=== PROBLEM TO SOLVE ===
Nothing but a number is needed: the count of lines below that include "computer".
※ ※ ※
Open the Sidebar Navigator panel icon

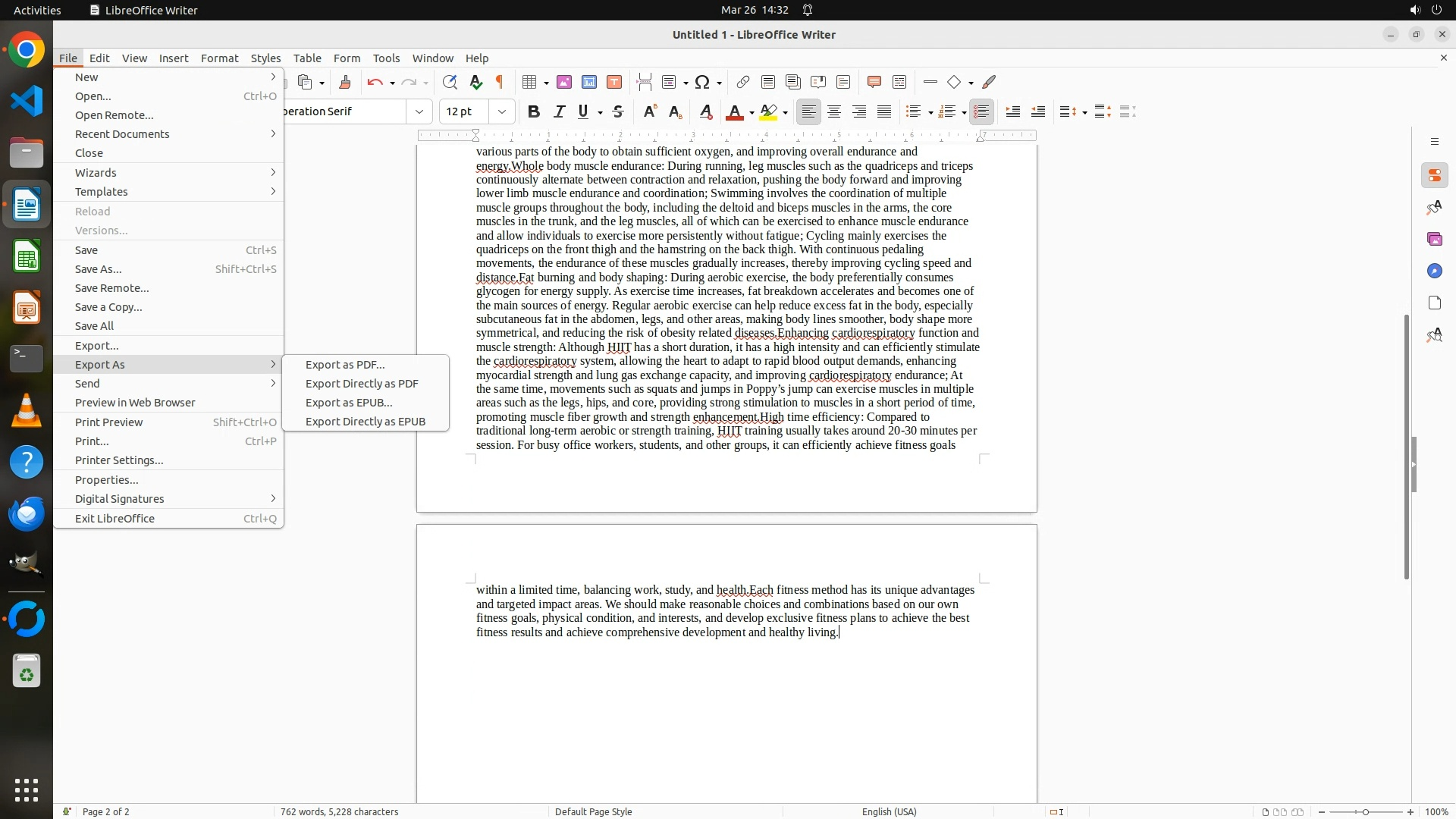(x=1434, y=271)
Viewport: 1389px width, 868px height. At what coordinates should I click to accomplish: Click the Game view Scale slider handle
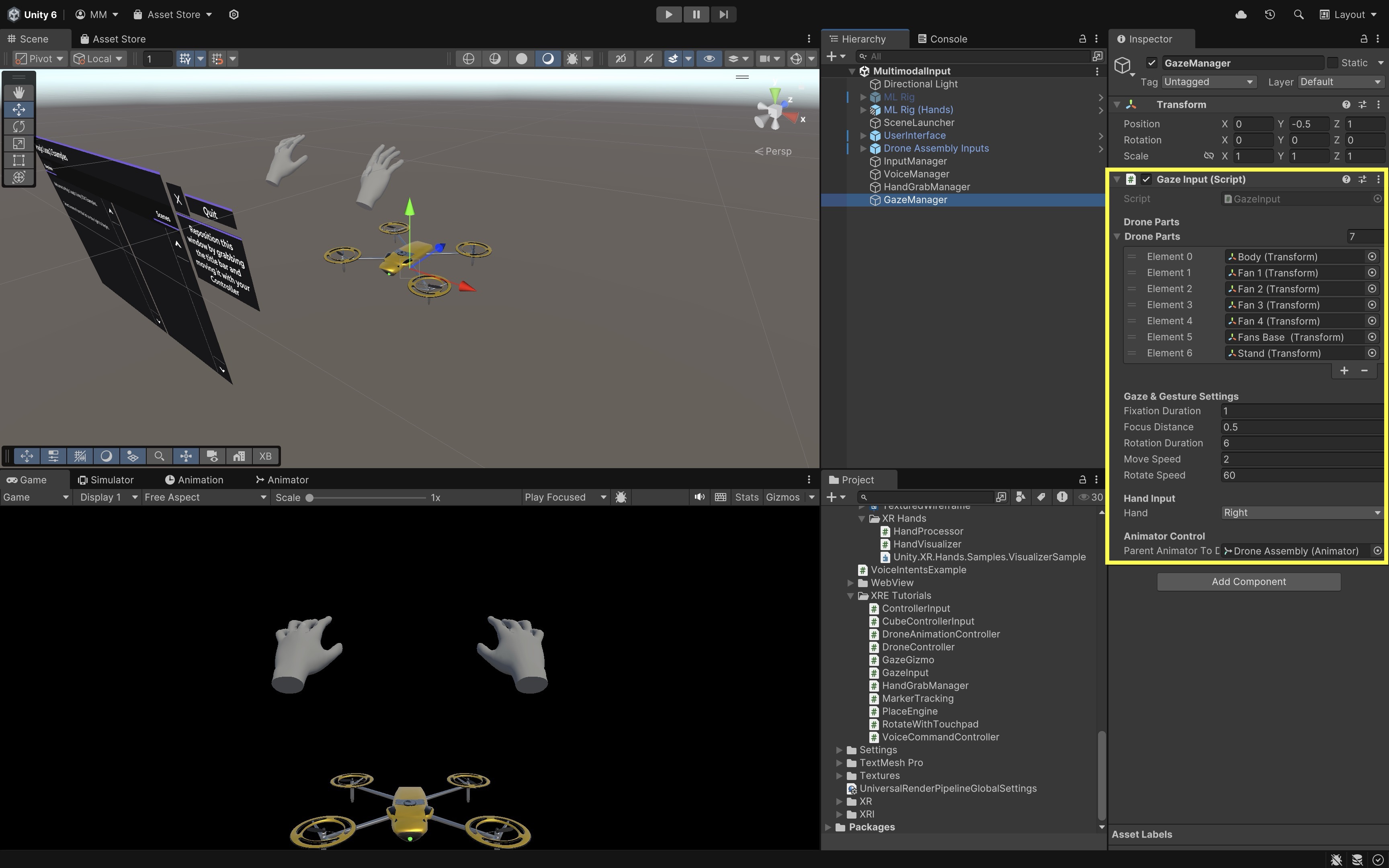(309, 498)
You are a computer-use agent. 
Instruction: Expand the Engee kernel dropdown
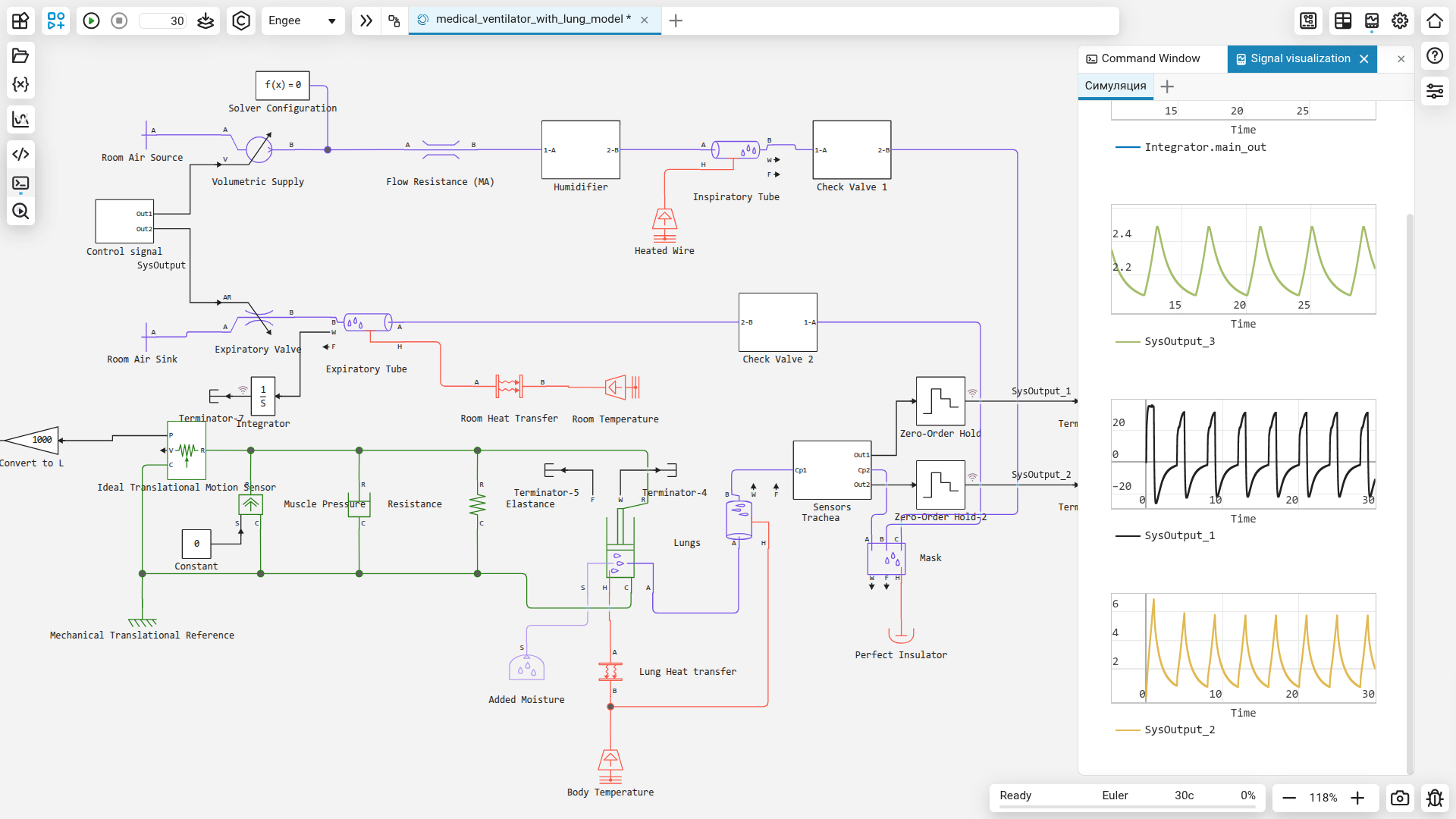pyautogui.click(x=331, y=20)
※ ※ ※
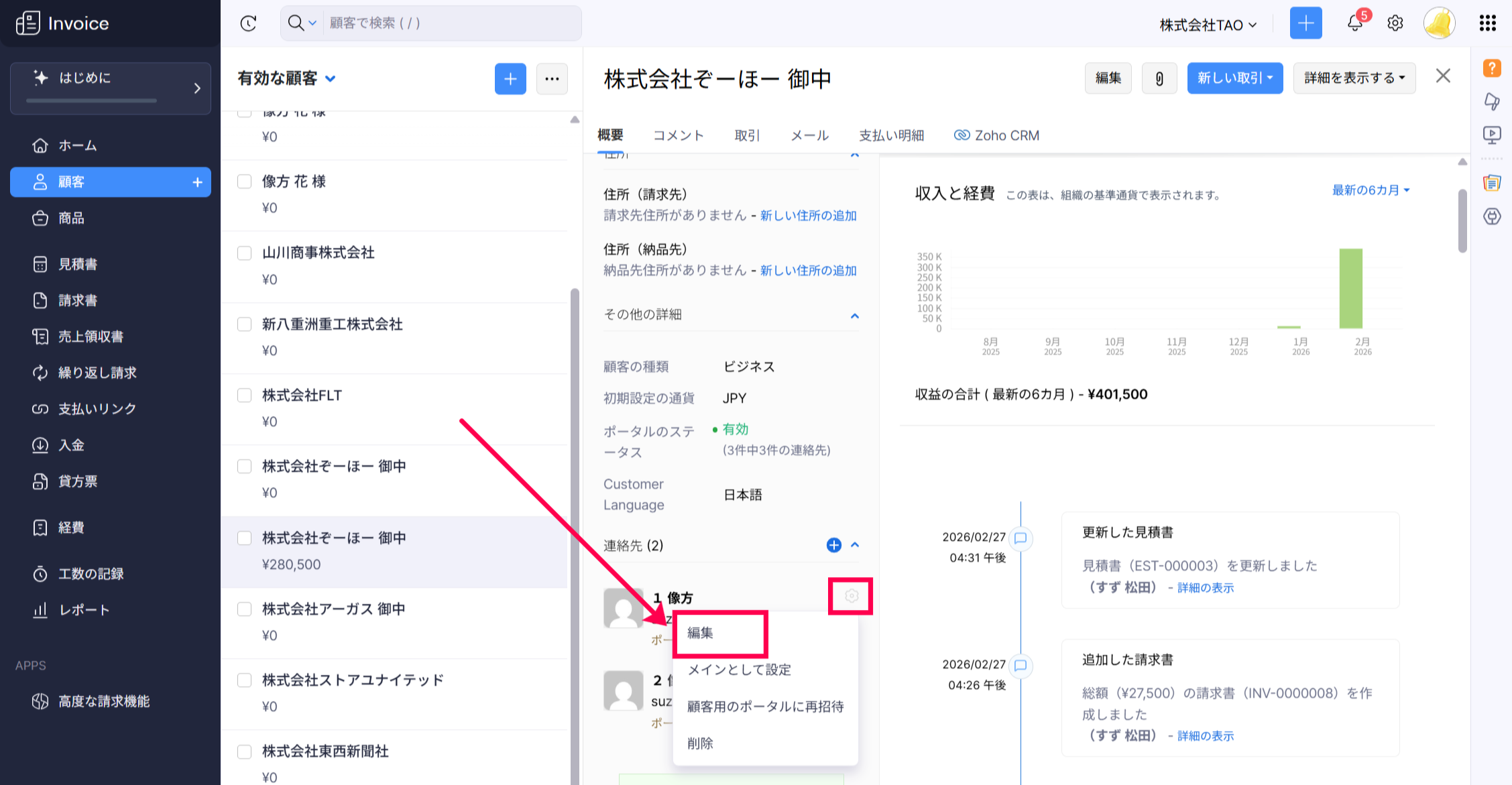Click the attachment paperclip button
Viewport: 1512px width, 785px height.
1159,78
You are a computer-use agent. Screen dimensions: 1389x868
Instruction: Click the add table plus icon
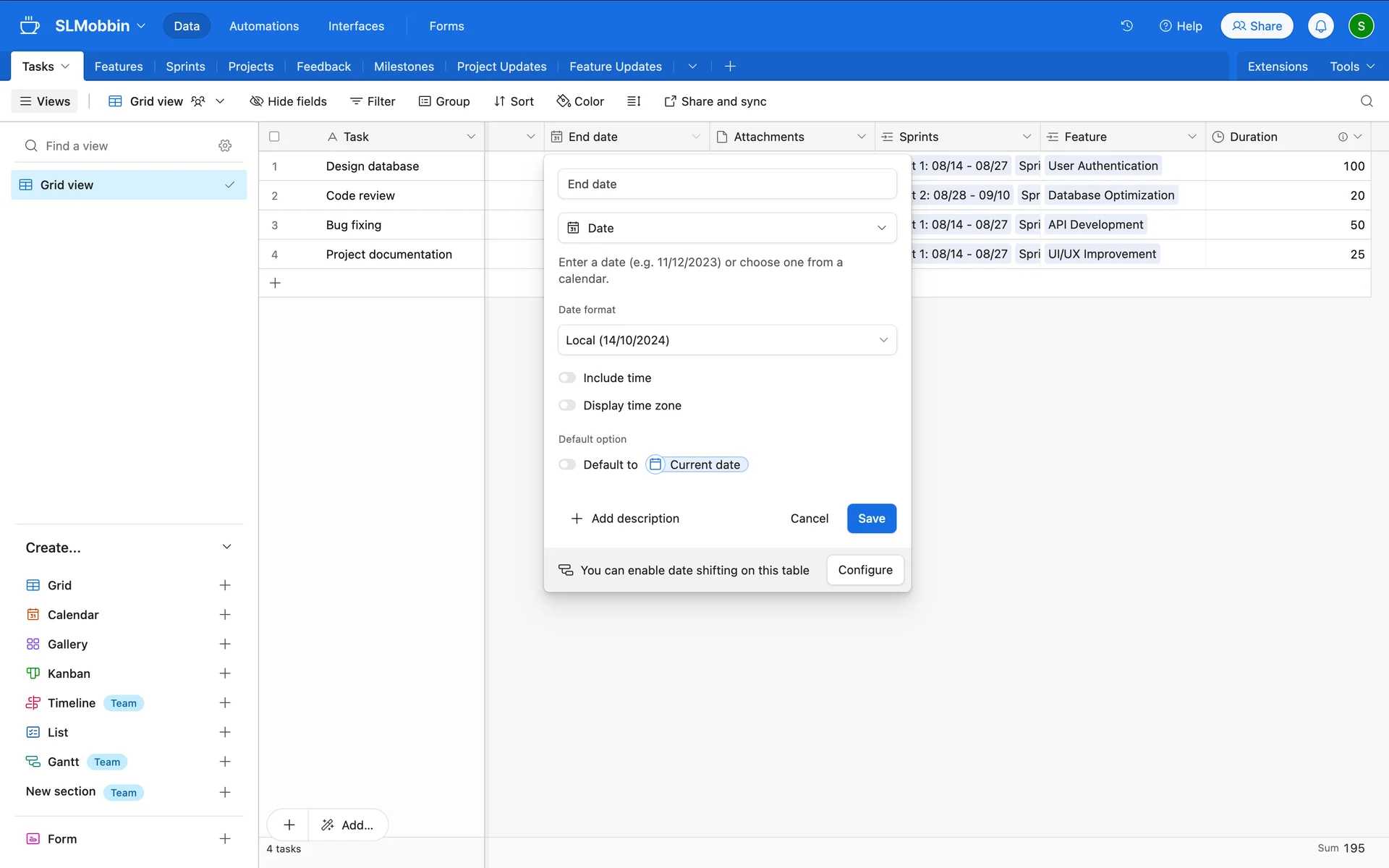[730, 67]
※ ※ ※
=== PROBLEM SOLUTION ===
2